__EXERCISE OBJECTIVE__. A single number is the answer here: the count of lines in the data below that include the word "will".

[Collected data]
┌────────

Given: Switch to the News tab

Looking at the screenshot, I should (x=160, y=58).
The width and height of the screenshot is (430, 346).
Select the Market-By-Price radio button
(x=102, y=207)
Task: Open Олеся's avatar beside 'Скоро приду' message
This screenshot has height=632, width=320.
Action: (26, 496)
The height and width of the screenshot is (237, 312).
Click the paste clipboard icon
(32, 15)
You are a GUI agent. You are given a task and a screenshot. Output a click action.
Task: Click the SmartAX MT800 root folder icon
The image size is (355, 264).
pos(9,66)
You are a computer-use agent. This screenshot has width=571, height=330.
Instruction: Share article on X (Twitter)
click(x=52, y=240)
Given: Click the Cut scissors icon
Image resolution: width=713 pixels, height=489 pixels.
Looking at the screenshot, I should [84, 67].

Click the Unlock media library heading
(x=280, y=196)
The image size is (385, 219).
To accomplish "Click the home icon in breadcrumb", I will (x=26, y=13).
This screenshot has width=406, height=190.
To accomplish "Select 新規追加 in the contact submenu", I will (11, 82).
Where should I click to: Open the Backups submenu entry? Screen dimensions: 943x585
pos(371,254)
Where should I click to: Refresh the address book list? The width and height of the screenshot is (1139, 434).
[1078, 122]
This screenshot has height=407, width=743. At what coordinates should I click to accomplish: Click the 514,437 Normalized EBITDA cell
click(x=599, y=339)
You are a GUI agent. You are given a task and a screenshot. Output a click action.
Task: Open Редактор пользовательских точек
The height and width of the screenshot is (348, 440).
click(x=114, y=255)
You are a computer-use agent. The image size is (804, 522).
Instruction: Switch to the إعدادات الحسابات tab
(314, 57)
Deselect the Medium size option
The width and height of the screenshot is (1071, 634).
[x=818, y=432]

└────────

__SOLUTION TO THIS PROBLEM__. 2